Chinese M&A activities in Germany: threat or opportunity?
About ten years ago, Chinese investments in Europe barely registered. In 2014, companies from mainland China closed European deals worth €18 billion. In 2015, spending rose another 16% to the highest level on record.
A lot of that was expansion into Germany’s crucial, world-leading small and mid-sized innovative engineering enterprises. And with some tough headwinds facing the Chinese economy, most analysts are predicting a lot more mergers and acquisitions this year.
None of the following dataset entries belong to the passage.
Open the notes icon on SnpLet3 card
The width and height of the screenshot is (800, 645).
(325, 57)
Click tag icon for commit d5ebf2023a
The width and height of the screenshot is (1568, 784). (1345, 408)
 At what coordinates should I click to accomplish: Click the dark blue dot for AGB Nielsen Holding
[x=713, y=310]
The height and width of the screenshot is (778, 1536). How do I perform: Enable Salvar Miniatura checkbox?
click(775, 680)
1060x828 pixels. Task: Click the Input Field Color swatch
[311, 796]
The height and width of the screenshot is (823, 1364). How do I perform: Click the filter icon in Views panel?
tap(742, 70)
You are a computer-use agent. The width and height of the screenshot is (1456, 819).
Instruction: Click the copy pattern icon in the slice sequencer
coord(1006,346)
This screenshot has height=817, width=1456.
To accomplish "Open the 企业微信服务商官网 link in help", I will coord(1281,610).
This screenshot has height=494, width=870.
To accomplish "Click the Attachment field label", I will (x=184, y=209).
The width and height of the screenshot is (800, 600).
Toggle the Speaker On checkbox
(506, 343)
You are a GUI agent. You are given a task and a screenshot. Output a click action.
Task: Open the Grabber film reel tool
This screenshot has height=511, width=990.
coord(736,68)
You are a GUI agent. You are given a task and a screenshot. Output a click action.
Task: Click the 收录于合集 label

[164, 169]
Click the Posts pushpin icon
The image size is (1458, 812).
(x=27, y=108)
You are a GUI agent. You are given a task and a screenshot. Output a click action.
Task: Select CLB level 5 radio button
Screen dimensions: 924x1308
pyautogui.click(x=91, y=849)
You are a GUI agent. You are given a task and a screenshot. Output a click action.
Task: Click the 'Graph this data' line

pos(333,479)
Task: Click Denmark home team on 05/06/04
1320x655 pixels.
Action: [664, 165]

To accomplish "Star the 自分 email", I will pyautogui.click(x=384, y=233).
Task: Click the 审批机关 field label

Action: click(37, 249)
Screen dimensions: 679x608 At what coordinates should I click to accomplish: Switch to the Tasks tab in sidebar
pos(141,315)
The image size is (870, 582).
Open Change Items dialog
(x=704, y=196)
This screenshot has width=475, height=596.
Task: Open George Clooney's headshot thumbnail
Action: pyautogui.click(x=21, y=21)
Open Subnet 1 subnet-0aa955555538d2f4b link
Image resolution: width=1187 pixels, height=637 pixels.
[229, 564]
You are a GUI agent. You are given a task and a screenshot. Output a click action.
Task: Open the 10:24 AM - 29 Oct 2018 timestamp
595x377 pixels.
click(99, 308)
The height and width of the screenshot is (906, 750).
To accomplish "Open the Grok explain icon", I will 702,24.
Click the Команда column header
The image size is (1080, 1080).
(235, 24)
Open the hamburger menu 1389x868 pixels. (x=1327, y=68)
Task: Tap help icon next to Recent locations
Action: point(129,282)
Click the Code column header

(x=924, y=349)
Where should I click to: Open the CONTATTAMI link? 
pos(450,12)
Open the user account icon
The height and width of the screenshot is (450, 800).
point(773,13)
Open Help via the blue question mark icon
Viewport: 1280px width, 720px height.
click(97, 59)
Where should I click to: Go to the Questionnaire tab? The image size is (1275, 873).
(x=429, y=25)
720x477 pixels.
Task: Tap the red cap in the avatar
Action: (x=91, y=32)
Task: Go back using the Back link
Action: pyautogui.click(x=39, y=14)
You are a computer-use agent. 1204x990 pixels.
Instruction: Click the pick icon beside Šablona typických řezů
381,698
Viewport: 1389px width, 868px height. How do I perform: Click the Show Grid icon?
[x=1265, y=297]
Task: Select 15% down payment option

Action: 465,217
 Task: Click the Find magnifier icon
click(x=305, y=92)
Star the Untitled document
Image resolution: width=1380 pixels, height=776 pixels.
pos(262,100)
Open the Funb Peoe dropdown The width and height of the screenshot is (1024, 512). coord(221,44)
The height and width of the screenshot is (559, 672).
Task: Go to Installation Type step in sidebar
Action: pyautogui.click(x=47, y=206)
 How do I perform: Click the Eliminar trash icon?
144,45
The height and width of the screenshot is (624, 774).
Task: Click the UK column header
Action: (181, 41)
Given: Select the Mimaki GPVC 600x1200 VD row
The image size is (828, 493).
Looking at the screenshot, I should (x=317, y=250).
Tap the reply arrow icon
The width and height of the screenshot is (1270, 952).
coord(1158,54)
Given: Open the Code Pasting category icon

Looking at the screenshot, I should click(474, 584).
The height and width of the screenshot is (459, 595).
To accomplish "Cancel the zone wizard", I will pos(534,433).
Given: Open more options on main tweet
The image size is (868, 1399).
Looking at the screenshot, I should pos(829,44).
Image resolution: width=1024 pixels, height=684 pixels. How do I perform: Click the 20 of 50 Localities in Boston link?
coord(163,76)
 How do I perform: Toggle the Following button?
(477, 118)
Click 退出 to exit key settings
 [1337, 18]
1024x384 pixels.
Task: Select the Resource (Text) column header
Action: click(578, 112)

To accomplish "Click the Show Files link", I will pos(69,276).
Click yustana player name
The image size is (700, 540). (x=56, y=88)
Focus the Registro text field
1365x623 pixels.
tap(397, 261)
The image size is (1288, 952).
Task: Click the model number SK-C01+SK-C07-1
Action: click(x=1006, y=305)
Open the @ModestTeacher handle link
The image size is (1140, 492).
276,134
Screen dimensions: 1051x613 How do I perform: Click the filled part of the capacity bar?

Is it a problem? No. Reports from German firms that have sold out to the Chinese are of steady employment, increased sales, and intact supplier relationships. German engineering brilliance + easy access to the world’s largest market = win win. This is an enormous opportunity.
Is it a problem? Yes. China is the largest and fastest-growing market world-wide for industrial robotics. As its own era of low-wage competitiveness comes to an end, China is preparing for the future. German engineering is building its own competitor. The threat is real.
Join five other senior business executives and thought leaders on this essential roundtable as we evaluate how Germany’s “Industrie 4.0” is influencing China’s 2025 Project, the risks and opportunities for German companies, and what Germany can do to secure its position.
- China’s economic environment and reasons for increasing M&A activities in Germany
- Smart factories, Industrie 4.0, China 2025: does Germany strengthen its competitors?
- Does China offer more opportunities than risks?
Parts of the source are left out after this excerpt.